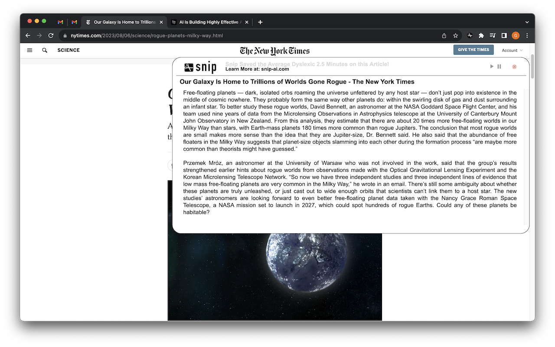Bookmark this page with the star icon
This screenshot has width=555, height=347.
[x=455, y=36]
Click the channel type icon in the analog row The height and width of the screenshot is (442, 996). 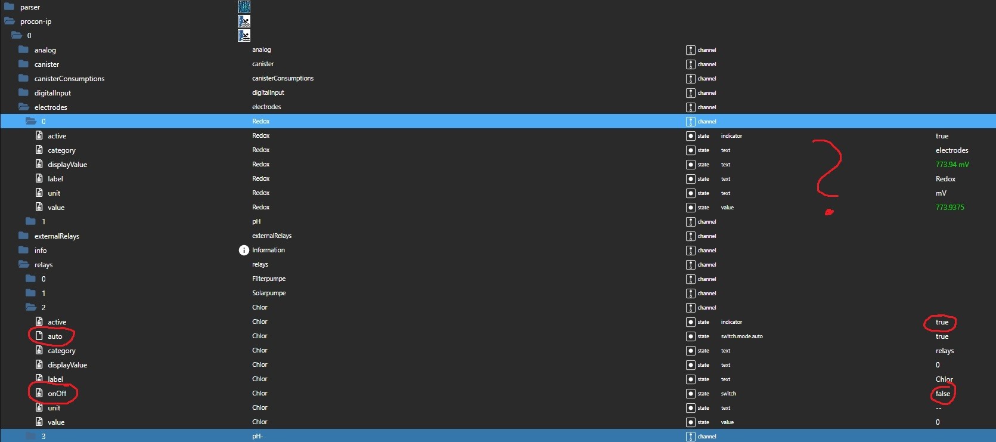coord(690,50)
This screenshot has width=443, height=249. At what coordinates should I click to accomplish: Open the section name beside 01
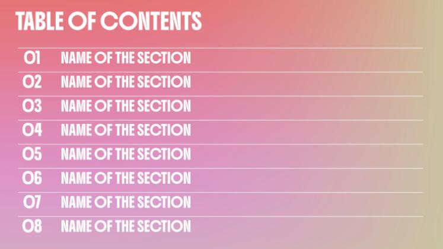coord(126,58)
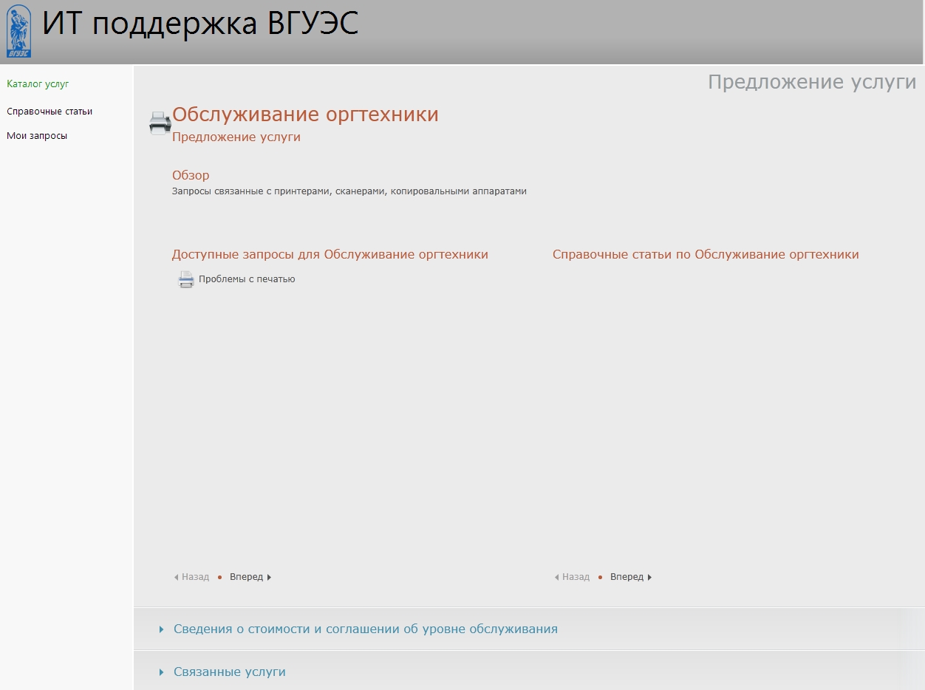The width and height of the screenshot is (925, 690).
Task: Click the Справочные статьи по Обслуживание оргтехники heading
Action: (x=706, y=255)
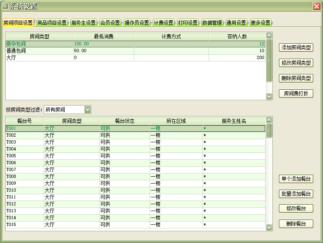This screenshot has width=323, height=243.
Task: Click the 最低消费 column header
Action: pyautogui.click(x=103, y=36)
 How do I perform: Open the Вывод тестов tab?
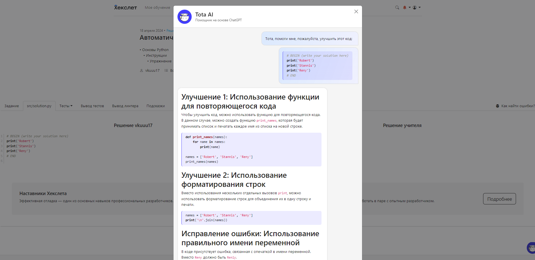click(92, 106)
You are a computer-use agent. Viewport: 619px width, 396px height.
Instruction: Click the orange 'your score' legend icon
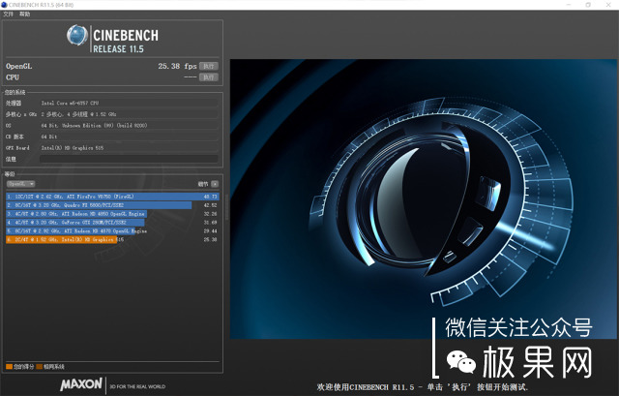[9, 367]
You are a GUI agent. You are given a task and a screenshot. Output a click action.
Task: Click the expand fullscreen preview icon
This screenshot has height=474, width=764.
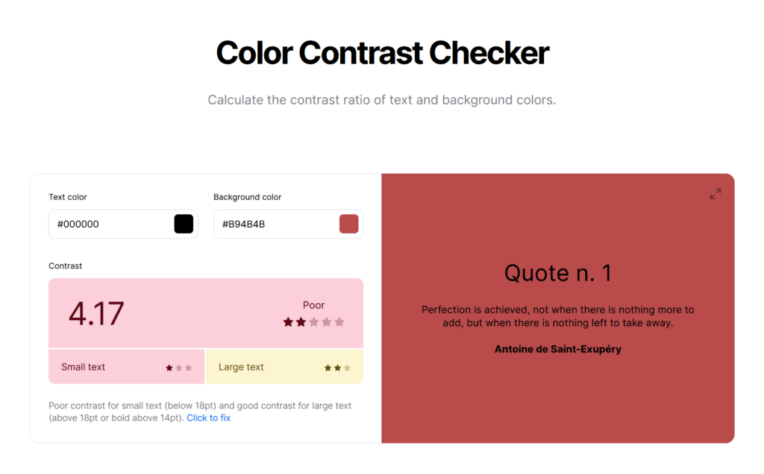pyautogui.click(x=715, y=194)
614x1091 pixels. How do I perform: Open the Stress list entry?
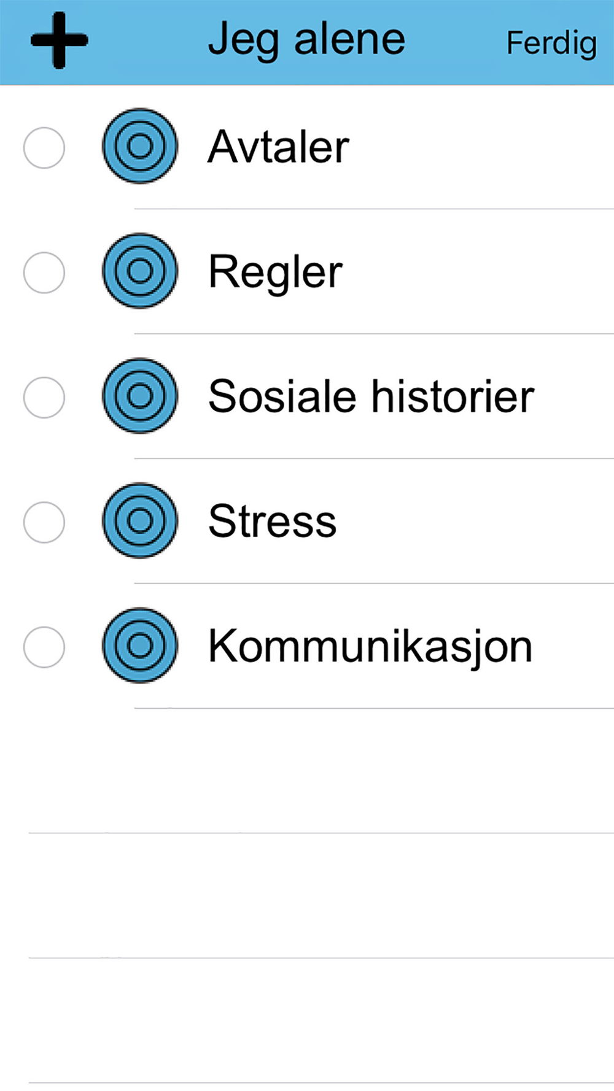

**Task instructions:** If a line in the data above includes the string "agent", copy it.

**Task answer:**
You are a computer-use agent. Viewport: 619px width, 396px height.
You are a GUI agent. You are given a task and a screenshot. Output a click action.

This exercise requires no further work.